- Born: June 9, 1961 (age 65)
- Citizenship: Nigerian
- Occupation: Politician
- Political party: All Progressives Congress (APC)

= Samuel Babatunde Adejare =

Nigerian politician

Babatunde Samuel Adejare is a medical practitioner and former member of the House of Representatives who represented the Agege Federal Constituency between 2011 and 2015.

== Early life, education and career ==
Babatunde Samuel Adejare was born on June 9, 1961. He received his First School Leaving Certificate (FSLC) from St. Paul's Catholic Primary School in Ebutte Metta, Lagos, where he studied between 1967 and 1973. He went on to attend St. Anthony Grammar School in Esure, Ijebu Mushin, Ogun State from 1974 to 1980, where he obtained the West African School Certificate (WASC). He then pursued his Higher School Certificate (HSC) at the International School, University of Ibadan. After completing his M.B.B.S at the College of Medicine, University of Ilorin from 1983 to 1988, he earned a Master's degree in Public Health from Lagos State University.

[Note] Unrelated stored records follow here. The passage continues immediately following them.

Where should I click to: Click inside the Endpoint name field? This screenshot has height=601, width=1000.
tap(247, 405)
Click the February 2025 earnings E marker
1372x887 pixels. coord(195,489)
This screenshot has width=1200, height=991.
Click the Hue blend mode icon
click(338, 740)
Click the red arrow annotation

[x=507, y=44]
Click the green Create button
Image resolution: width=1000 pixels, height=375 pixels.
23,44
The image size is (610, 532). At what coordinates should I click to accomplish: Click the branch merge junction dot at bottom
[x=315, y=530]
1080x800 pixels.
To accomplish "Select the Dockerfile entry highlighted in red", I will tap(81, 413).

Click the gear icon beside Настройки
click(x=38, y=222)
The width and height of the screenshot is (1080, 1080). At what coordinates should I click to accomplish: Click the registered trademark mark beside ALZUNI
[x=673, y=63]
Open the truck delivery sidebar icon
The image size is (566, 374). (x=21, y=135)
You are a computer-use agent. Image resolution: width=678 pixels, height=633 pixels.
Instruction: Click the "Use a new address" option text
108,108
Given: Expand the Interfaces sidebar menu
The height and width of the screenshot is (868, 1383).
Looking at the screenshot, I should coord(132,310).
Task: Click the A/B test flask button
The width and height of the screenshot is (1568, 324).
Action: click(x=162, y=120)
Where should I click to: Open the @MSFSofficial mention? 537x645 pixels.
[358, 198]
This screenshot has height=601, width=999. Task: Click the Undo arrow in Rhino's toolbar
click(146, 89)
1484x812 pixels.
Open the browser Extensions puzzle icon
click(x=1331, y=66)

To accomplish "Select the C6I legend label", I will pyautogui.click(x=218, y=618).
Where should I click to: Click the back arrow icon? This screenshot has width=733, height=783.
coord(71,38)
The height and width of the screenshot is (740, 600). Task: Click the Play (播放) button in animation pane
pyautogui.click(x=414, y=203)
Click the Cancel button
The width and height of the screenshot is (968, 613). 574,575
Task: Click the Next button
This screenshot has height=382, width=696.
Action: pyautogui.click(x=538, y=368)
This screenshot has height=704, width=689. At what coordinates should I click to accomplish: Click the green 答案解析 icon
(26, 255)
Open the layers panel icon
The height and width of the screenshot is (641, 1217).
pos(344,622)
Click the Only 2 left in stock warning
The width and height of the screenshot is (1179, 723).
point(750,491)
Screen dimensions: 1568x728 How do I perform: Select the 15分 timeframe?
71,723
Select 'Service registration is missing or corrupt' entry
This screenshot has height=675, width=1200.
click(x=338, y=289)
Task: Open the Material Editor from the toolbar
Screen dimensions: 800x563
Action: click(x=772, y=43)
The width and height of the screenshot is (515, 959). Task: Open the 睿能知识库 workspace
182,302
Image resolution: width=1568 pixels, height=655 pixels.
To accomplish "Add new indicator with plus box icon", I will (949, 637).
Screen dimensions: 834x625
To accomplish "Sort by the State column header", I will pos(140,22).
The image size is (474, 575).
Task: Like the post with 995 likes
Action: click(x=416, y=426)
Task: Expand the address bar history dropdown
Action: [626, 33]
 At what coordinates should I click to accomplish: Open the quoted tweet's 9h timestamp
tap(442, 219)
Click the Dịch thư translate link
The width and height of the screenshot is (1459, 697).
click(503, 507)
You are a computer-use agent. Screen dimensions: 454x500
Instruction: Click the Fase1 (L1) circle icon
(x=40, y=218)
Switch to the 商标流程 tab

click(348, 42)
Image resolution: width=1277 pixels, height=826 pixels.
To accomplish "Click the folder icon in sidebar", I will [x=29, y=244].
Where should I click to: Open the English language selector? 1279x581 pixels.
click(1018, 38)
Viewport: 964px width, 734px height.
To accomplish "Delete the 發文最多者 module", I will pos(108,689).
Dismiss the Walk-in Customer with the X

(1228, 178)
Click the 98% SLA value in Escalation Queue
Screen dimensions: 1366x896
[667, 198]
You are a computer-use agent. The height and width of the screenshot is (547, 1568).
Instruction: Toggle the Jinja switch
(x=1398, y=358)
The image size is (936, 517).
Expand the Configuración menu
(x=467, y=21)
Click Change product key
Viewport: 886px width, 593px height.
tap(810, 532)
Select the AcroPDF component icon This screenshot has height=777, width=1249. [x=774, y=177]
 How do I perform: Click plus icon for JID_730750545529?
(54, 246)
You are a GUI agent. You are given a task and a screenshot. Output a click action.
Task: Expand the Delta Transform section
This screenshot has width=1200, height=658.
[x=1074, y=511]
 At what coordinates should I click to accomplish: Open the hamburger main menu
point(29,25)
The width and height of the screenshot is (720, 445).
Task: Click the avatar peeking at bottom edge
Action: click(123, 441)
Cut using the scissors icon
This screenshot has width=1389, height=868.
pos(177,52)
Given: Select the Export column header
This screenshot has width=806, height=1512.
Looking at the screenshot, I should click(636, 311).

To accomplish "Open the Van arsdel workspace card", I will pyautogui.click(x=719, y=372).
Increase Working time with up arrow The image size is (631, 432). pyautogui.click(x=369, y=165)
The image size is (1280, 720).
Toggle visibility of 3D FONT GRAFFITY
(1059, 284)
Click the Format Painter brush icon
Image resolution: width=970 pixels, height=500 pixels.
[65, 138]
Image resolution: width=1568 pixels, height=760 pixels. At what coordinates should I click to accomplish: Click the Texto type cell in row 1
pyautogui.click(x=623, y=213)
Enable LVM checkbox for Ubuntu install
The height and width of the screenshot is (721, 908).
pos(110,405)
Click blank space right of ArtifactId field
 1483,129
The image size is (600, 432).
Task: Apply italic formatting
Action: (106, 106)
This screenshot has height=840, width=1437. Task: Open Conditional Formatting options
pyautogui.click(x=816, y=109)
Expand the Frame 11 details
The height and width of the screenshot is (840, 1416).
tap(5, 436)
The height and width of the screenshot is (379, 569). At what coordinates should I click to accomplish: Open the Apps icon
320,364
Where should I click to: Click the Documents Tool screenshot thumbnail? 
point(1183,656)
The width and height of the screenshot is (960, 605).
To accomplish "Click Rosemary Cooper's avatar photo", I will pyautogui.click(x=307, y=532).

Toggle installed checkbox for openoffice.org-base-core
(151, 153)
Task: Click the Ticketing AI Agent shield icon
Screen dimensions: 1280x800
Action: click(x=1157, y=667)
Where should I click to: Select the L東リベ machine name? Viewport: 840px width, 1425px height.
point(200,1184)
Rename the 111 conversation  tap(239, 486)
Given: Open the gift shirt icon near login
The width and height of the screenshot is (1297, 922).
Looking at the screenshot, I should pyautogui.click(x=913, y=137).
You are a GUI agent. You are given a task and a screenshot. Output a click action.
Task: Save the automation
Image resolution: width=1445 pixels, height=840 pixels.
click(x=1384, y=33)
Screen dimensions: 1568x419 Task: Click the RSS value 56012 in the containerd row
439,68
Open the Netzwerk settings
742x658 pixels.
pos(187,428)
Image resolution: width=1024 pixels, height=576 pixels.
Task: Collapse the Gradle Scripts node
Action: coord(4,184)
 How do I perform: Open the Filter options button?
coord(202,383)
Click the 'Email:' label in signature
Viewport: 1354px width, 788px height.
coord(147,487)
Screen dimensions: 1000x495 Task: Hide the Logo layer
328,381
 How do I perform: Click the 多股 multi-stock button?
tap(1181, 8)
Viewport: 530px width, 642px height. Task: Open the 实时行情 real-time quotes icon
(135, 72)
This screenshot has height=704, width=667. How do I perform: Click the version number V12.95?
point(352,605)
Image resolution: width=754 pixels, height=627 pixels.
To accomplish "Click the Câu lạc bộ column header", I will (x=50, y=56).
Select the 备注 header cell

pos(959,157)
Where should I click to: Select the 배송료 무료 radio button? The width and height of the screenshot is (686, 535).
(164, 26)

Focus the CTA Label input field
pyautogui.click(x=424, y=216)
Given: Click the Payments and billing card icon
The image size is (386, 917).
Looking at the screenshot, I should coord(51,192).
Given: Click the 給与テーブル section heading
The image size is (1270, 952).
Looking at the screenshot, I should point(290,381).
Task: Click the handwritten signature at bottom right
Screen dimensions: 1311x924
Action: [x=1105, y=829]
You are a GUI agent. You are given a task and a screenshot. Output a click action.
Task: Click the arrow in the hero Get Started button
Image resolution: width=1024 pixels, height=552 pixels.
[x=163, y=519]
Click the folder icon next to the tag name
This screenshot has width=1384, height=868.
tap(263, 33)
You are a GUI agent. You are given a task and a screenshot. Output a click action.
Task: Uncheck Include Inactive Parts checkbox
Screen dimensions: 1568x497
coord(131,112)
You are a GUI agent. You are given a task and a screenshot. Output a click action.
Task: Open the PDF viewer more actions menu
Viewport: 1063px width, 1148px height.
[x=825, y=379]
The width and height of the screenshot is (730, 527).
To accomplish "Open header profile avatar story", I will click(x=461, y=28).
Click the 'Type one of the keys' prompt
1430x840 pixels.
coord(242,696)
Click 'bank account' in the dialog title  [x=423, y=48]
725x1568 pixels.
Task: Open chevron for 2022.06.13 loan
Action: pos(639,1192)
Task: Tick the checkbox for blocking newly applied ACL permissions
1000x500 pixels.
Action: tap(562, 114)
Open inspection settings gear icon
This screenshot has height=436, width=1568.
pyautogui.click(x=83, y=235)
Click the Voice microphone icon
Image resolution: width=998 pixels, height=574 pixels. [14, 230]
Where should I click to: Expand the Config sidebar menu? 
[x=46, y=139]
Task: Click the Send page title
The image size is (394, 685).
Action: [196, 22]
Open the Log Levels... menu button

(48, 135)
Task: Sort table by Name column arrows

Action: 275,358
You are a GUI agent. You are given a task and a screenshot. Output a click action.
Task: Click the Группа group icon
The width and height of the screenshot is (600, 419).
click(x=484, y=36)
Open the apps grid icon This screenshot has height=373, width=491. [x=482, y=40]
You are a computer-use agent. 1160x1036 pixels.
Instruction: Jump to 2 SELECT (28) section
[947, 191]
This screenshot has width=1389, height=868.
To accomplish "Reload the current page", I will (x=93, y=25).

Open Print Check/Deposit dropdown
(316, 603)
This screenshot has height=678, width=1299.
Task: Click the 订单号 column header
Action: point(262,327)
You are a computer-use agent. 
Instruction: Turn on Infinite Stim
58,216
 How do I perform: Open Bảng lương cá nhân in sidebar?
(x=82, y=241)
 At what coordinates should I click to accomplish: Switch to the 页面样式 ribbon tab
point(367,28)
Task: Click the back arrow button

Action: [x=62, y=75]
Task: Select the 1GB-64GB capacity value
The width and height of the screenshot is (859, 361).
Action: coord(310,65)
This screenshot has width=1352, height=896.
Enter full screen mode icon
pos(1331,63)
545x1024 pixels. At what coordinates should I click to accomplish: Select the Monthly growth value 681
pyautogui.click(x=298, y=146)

He began his professional career in 1989 as a House Officer at Ikeja General Hospital. As the primary medical officer responsible for patient care, he performed duties such as general patient care, clerking, working up patients, treatment, surgeries, and rehabilitation. He also contributed to medical presentations and conducted research as part of his patient management responsibilities. From 1993 to 2003, he served as the Chief Medical Director at Graces' Medical Centre.

== Political career ==
He was elected into the Lagos state House of assembly in 2003 and re-elected in 2007 under the 7th and 8th Legislative Assemblies. He served two terms as the Chairman House Committee on Health. In 2011, he was also elected as a member of the Federal House Of Representative on the All Progressives Congress (APC) platform representing Agege Federal Constituency. He was appointed the Lagos State Commissioner for the Environment in 2015 and also the Lagos State Commissioner for Waterfront and Infrastructure development in 2018 by His Excellency, Mr. Akinwunmi Ambode, the former Governor of Lagos State. He won the Federal House of Representatives seat on the All Progressives Congress platform in the 2019 Nigeria General Elections representing Agege Federal Constituency.